══ AVAILABLE DATA ══
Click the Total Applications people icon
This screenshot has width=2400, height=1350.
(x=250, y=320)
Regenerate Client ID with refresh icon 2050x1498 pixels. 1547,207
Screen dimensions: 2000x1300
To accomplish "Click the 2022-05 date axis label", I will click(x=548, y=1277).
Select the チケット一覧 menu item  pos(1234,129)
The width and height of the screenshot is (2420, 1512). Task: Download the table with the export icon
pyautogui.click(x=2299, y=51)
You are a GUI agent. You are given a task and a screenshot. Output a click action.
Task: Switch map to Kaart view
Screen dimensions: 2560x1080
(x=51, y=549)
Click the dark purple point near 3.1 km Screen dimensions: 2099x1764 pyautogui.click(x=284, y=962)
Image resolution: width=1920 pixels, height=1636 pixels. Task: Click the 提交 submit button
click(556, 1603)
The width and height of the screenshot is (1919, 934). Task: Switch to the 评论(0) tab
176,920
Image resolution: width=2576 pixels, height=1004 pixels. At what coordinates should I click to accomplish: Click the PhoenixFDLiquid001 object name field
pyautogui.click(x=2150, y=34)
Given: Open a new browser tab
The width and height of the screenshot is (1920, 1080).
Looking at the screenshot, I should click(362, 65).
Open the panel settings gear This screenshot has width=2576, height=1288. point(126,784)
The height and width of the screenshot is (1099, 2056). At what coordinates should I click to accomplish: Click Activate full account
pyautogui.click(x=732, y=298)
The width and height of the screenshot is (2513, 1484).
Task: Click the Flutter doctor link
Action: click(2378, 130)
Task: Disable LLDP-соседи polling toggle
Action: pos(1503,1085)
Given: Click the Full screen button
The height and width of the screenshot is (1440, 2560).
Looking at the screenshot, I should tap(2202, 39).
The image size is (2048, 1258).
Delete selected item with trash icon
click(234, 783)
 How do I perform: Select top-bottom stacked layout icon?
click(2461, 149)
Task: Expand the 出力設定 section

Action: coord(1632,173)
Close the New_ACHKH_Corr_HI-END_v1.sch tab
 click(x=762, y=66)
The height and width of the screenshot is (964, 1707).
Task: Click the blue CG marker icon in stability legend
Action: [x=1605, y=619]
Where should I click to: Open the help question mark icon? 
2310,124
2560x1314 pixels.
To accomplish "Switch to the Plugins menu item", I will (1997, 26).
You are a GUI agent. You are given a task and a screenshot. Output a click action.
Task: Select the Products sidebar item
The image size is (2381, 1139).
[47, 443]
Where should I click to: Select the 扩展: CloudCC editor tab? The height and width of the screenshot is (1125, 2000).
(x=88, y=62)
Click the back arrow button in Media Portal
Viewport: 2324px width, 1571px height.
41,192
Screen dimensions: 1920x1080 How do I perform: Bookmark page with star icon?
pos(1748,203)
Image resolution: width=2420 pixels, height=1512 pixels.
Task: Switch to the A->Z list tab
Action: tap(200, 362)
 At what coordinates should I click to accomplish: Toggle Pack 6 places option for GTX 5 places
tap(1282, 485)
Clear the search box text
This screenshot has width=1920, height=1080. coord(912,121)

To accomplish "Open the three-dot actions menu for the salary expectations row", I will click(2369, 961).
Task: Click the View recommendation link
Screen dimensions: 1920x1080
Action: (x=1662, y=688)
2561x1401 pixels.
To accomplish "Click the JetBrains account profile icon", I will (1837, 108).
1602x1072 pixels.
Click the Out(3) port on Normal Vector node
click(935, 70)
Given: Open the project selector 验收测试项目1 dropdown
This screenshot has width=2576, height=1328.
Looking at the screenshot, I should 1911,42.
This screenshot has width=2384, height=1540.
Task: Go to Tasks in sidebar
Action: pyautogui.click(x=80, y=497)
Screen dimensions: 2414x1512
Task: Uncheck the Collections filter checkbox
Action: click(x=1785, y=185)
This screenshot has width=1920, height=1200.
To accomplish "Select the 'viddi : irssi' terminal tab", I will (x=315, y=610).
═══
• _DIRECTIONS FOR THIS TASK_:
Retype every entry without changing anything.

• _REPLY_:
Click the Total Applications people icon
This screenshot has width=2400, height=1350.
(x=250, y=320)
Regenerate Client ID with refresh icon 2050x1498 pixels. 1547,207
Screen dimensions: 2000x1300
To accomplish "Click the 2022-05 date axis label", I will click(x=548, y=1277).
Select the チケット一覧 menu item  pos(1234,129)
The width and height of the screenshot is (2420, 1512). Task: Download the table with the export icon
pyautogui.click(x=2299, y=51)
You are a GUI agent. You are given a task and a screenshot. Output a click action.
Task: Switch map to Kaart view
Screen dimensions: 2560x1080
(x=51, y=549)
Click the dark purple point near 3.1 km Screen dimensions: 2099x1764 pyautogui.click(x=284, y=962)
Image resolution: width=1920 pixels, height=1636 pixels. Task: Click the 提交 submit button
click(556, 1603)
The width and height of the screenshot is (1919, 934). Task: Switch to the 评论(0) tab
176,920
Image resolution: width=2576 pixels, height=1004 pixels. At what coordinates should I click to accomplish: Click the PhoenixFDLiquid001 object name field
pyautogui.click(x=2150, y=34)
Given: Open a new browser tab
The width and height of the screenshot is (1920, 1080).
Looking at the screenshot, I should click(362, 65).
Open the panel settings gear This screenshot has width=2576, height=1288. point(126,784)
The height and width of the screenshot is (1099, 2056). At what coordinates should I click to accomplish: Click Activate full account
pyautogui.click(x=732, y=298)
The width and height of the screenshot is (2513, 1484).
Task: Click the Flutter doctor link
Action: click(2378, 130)
Task: Disable LLDP-соседи polling toggle
Action: pos(1503,1085)
Given: Click the Full screen button
The height and width of the screenshot is (1440, 2560).
Looking at the screenshot, I should tap(2202, 39).
The image size is (2048, 1258).
Delete selected item with trash icon
click(234, 783)
 How do I perform: Select top-bottom stacked layout icon?
click(2461, 149)
Task: Expand the 出力設定 section

Action: coord(1632,173)
Close the New_ACHKH_Corr_HI-END_v1.sch tab
 click(x=762, y=66)
The height and width of the screenshot is (964, 1707).
Task: Click the blue CG marker icon in stability legend
Action: [x=1605, y=619]
Where should I click to: Open the help question mark icon? 
2310,124
2560x1314 pixels.
To accomplish "Switch to the Plugins menu item", I will (1997, 26).
You are a GUI agent. You are given a task and a screenshot. Output a click action.
Task: Select the Products sidebar item
The image size is (2381, 1139).
[47, 443]
Where should I click to: Select the 扩展: CloudCC editor tab? The height and width of the screenshot is (1125, 2000).
(x=88, y=62)
Click the back arrow button in Media Portal
Viewport: 2324px width, 1571px height.
41,192
Screen dimensions: 1920x1080 How do I perform: Bookmark page with star icon?
pos(1748,203)
Image resolution: width=2420 pixels, height=1512 pixels.
Task: Switch to the A->Z list tab
Action: tap(200, 362)
 At what coordinates should I click to accomplish: Toggle Pack 6 places option for GTX 5 places
tap(1282, 485)
Clear the search box text
This screenshot has width=1920, height=1080. coord(912,121)

To accomplish "Open the three-dot actions menu for the salary expectations row", I will click(2369, 961).
Task: Click the View recommendation link
Screen dimensions: 1920x1080
Action: (x=1662, y=688)
2561x1401 pixels.
To accomplish "Click the JetBrains account profile icon", I will (1837, 108).
1602x1072 pixels.
Click the Out(3) port on Normal Vector node
click(935, 70)
Given: Open the project selector 验收测试项目1 dropdown
This screenshot has width=2576, height=1328.
Looking at the screenshot, I should 1911,42.
This screenshot has width=2384, height=1540.
Task: Go to Tasks in sidebar
Action: pyautogui.click(x=80, y=497)
Screen dimensions: 2414x1512
Task: Uncheck the Collections filter checkbox
Action: click(x=1785, y=185)
This screenshot has width=1920, height=1200.
To accomplish "Select the 'viddi : irssi' terminal tab", I will (x=315, y=610).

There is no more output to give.